ImaginateAR

AI‑Assisted In‑Situ Authoring in Augmented Reality

Accepted to UIST 2025

Jaewook Lee1*Filippo Aleotti2*Diego Mazala2Guillermo Garcia‑Hernando2Sara Vicente2Oliver Johnston2Isabel Kraus‑Liang2Jakub Powierza2Donghoon Shin1Jon E. Froehlich1Gabriel Brostow2,3Jessica Van Brummelen2

1University of Washington    2Niantic Spatial, Inc.    3University College London
*Equal contribution

A system overview and user flow diagram. On the left, a person is scanning a real-world environment, which ImaginateAR uses to perform scene understanding offline. On the right, a user arrives at the same location and localizes against the real world environment. They can then speak to ImaginateAR’s AI agents and make manual modifications, before exploring the generated AR scene.

Abstract


While augmented reality (AR) enables new ways to play, tell stories, and explore ideas rooted in the physical world, authoring personalized AR content remains difficult for non-experts, often requiring professional tools and time.

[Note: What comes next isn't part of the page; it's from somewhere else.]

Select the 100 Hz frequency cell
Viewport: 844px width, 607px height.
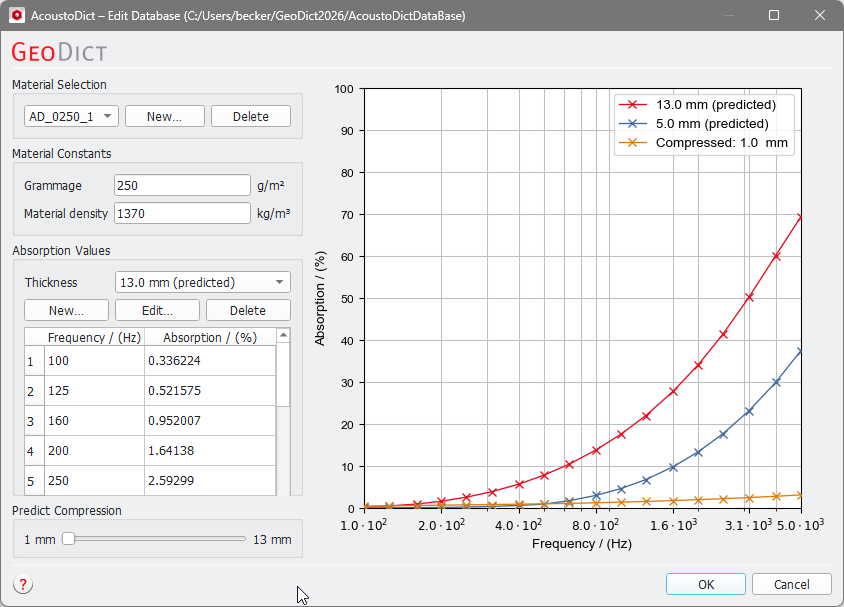(94, 361)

Prior systems have explored AI-driven XR design but typically rely on manually defined VR environments and fixed asset libraries, limiting creative flexibility and real-world relevance. We introduce ImaginateAR, the first mobile tool for AI-assisted AR authoring to combine offline scene understanding, fast 3D asset generation, and LLMs—enabling users to create outdoor scenes through natural language interaction. For example, saying “a dragon enjoying a campfire” (P7) prompts the system to generate and arrange relevant assets, which can then be refined manually. Our technical evaluation shows that our custom pipelines produce more accurate outdoor scene graphs and generate 3D meshes faster than prior methods. A three-part user study (N=20) revealed preferred roles for AI, how users create in freeform use, and design implications for future AR authoring tools. ImaginateAR takes a step toward empowering anyone to create AR experiences anywhere—simply by speaking their imagination.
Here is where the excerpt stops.